■ What is required
Print out each record below, unaltered and complete, without its images.

====================

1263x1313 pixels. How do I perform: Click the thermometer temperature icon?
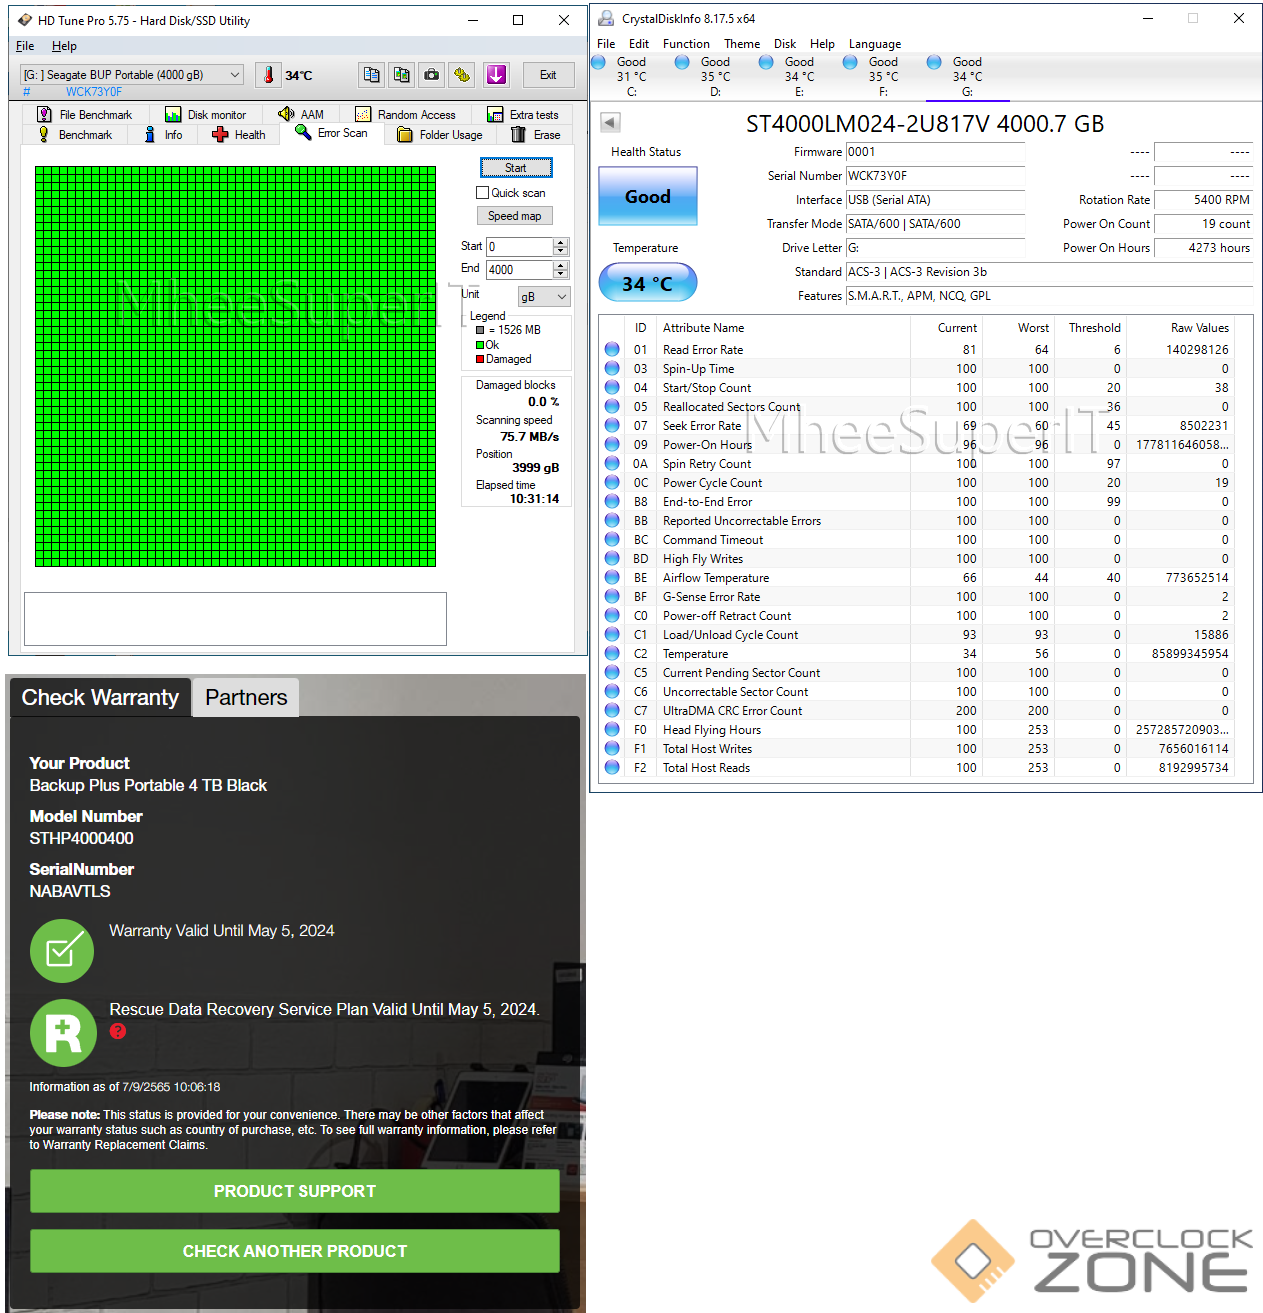(268, 75)
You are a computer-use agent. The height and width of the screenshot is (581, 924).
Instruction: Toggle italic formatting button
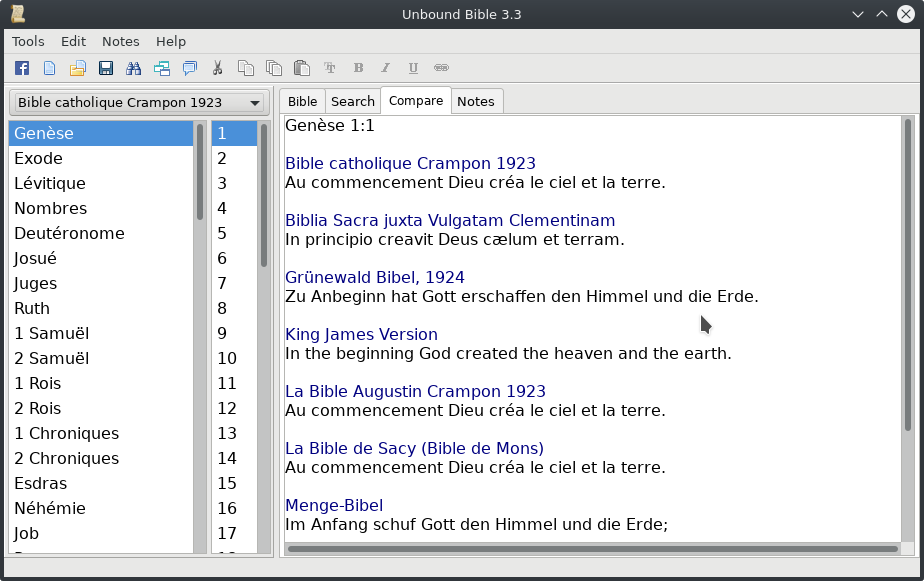(385, 68)
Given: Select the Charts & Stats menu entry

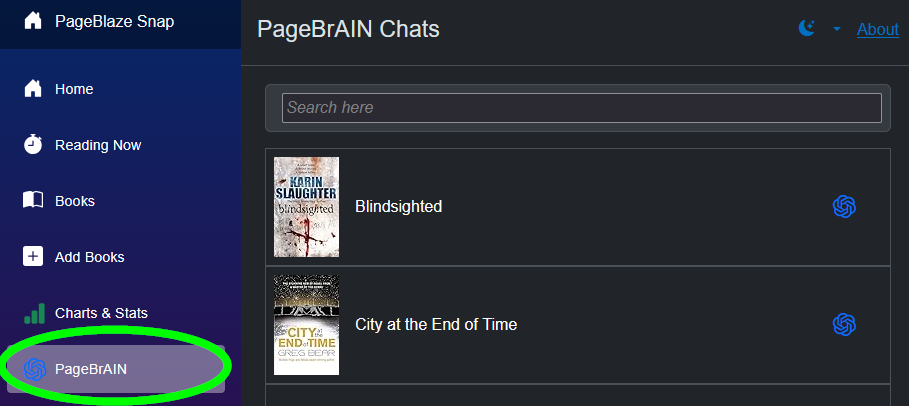Looking at the screenshot, I should 101,313.
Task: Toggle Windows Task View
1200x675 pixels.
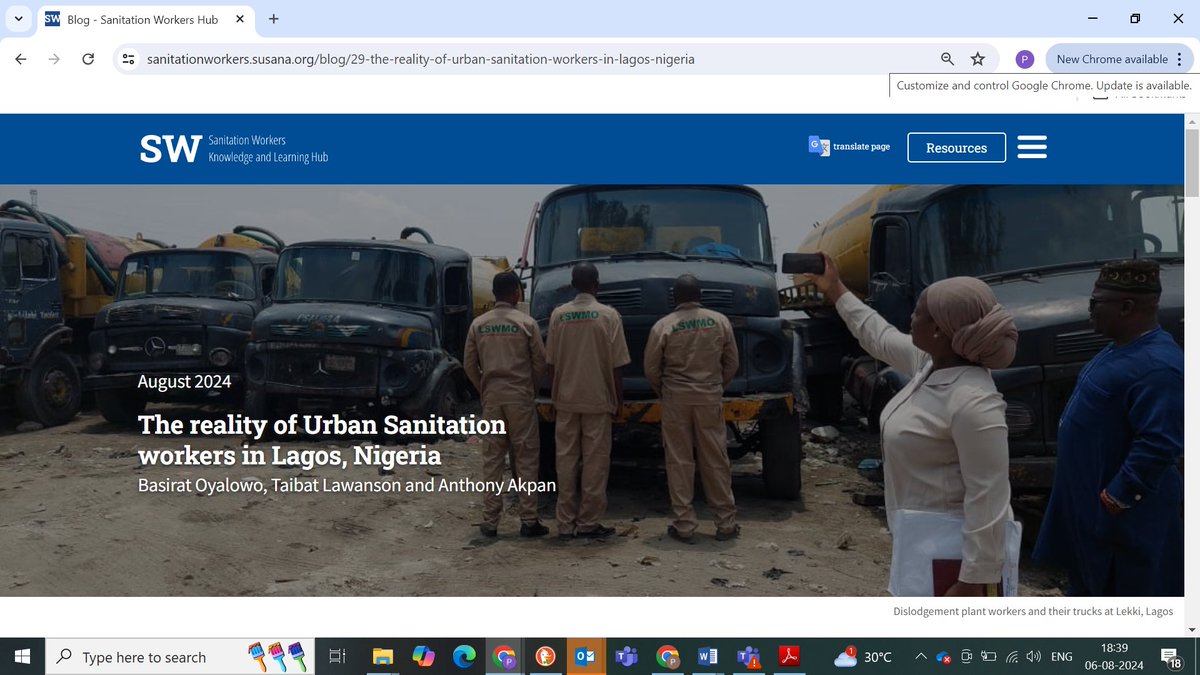Action: click(x=336, y=657)
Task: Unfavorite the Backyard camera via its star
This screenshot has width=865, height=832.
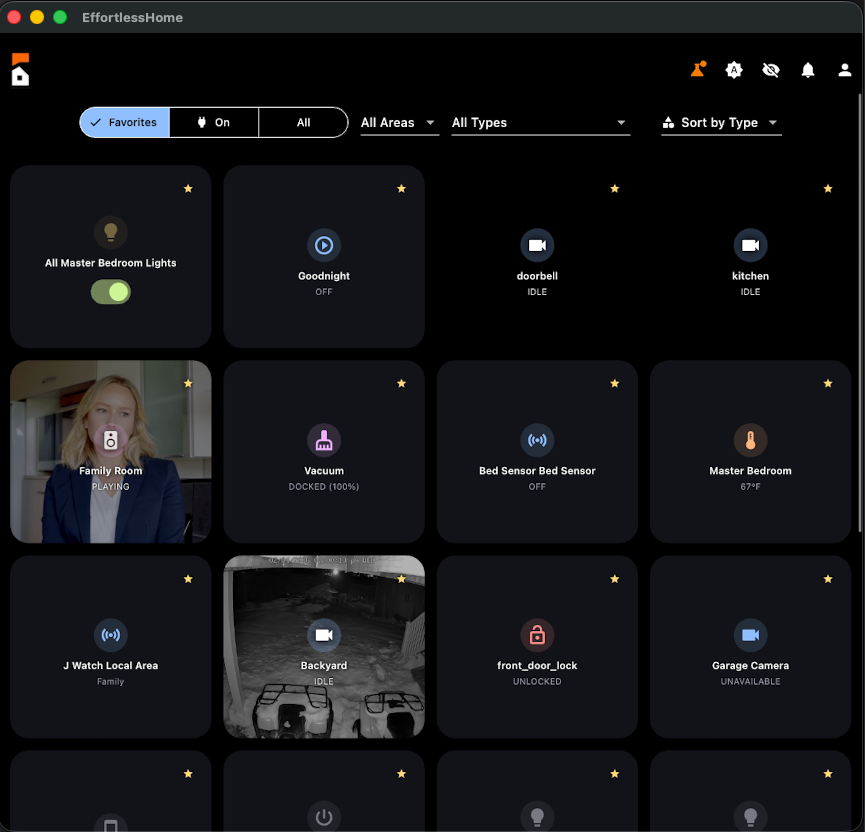Action: [x=401, y=578]
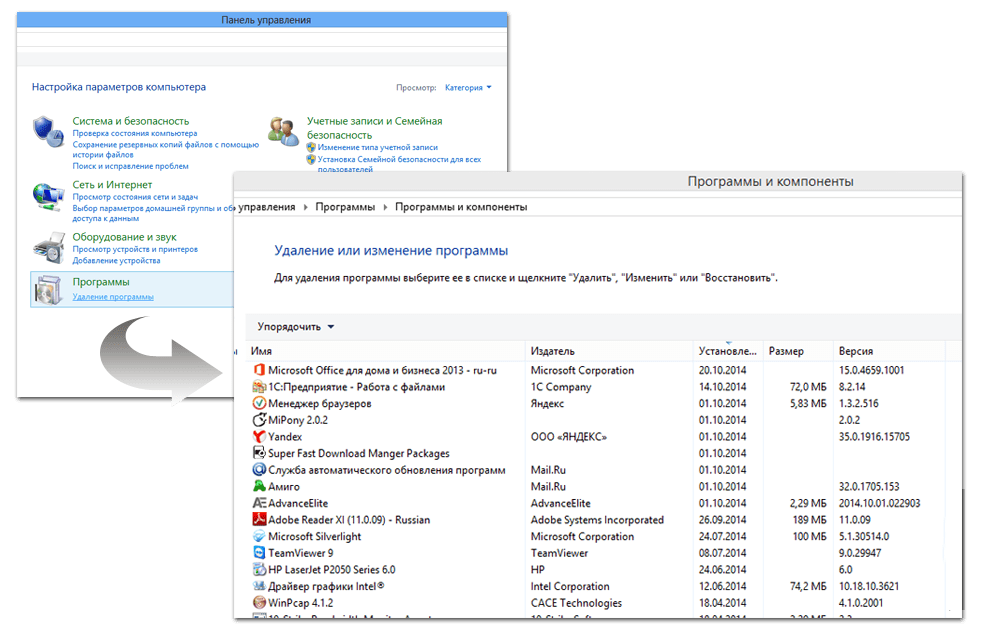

====================

■ Solution for this problem
1263x1313 pixels. How do I perform: Click the thermometer temperature icon?
(268, 75)
You are a computer-use agent. The height and width of the screenshot is (581, 924).
Instruction: Toggle italic formatting button
(385, 68)
Given: Select the Charts & Stats menu entry

Looking at the screenshot, I should 101,313.
Task: Toggle Windows Task View
1200x675 pixels.
Action: click(x=336, y=657)
Task: Unfavorite the Backyard camera via its star
This screenshot has width=865, height=832.
Action: [x=401, y=578]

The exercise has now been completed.